- Coat of arms of the Royal Norwegian Navy Haakonsvern Naval Base

Site information
- Owner: Kingdom of Norway
- Operator: Royal Norwegian Navy

Location
- Haakonsvern Naval Base Location in Vestland Haakonsvern Naval Base Location in Norway
- Coordinates: 60°20′17″N 5°13′22″E﻿ / ﻿60.33806°N 5.22278°E

Site history
- In use: 7 June 1963-Present

= Haakonsvern Naval Base =

Royal Norwegian Navy's main base

Haakonsvern (lit. Haakon's fortress) is the main base of the Royal Norwegian Navy and the largest naval base in the Nordic area.

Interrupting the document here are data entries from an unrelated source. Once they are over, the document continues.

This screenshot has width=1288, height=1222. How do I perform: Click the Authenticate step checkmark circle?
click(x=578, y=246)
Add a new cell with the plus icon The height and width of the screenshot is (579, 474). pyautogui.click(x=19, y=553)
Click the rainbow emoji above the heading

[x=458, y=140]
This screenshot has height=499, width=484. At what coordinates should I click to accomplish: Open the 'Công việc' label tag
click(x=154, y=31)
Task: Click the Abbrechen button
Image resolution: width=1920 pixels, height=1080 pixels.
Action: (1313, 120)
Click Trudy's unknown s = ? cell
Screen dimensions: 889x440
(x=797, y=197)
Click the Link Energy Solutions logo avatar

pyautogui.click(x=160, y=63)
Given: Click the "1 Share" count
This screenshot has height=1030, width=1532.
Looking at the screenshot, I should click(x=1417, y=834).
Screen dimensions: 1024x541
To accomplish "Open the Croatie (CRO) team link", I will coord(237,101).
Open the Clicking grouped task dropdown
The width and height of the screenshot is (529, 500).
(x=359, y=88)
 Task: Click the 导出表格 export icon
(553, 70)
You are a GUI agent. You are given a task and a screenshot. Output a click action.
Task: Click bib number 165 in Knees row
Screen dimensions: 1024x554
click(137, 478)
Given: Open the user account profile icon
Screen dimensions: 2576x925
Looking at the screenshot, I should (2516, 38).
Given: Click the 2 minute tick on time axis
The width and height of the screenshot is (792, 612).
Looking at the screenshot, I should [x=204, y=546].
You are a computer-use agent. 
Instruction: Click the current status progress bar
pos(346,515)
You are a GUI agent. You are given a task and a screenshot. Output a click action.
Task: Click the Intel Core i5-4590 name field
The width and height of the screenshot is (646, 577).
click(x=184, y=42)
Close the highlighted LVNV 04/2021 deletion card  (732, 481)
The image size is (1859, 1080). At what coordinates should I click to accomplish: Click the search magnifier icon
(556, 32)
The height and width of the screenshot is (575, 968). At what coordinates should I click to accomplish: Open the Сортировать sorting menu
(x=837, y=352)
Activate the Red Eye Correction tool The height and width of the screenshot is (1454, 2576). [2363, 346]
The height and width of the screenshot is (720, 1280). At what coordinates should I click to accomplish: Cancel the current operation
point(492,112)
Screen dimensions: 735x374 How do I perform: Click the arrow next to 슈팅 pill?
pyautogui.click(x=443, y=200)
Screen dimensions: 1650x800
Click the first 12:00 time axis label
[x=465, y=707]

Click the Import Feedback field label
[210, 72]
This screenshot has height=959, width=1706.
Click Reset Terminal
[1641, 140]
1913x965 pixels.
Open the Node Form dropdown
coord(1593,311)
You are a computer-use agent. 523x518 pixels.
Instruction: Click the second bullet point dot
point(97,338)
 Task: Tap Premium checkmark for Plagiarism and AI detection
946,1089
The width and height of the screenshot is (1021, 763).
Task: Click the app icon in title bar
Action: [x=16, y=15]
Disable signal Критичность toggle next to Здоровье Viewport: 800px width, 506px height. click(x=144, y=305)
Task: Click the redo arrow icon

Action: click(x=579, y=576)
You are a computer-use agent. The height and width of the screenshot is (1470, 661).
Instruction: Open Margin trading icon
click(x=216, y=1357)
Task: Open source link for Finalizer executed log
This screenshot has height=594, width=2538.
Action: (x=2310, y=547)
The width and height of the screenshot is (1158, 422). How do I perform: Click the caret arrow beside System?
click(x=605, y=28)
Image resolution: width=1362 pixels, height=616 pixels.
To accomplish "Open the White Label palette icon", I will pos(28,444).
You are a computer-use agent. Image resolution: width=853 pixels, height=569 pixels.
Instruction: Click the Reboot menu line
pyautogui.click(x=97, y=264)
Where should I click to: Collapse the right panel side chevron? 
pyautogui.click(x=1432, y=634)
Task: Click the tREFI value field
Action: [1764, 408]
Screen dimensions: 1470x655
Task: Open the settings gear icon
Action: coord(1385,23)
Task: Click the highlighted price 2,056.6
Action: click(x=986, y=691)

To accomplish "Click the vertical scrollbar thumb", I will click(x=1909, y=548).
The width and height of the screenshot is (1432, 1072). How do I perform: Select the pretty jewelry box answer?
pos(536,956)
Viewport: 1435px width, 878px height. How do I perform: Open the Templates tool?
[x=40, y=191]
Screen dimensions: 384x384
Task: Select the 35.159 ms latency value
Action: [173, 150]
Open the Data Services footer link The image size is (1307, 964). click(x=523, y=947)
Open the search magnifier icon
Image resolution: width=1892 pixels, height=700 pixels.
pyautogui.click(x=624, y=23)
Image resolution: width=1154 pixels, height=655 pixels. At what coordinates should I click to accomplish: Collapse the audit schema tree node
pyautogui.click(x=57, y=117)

The base is located at Mathopen within Bergen municipality, about 15 km south-west of the city centre. Around 5,400 people work at the base as conscripts, officers or civilian staff.

The base was established in 1963 when the main naval activities were moved from Horten in the Oslofjord to Bergen. It is the main base for most vessels within the Royal Norwegian Navy and frequently visited by allied vessels. Haakonsvern contains the Royal Norwegian Naval Training Establishment (KNM Tordenskjold) as well as repair and maintenance facilities, including an underground dock facility with the capacity to take frigates.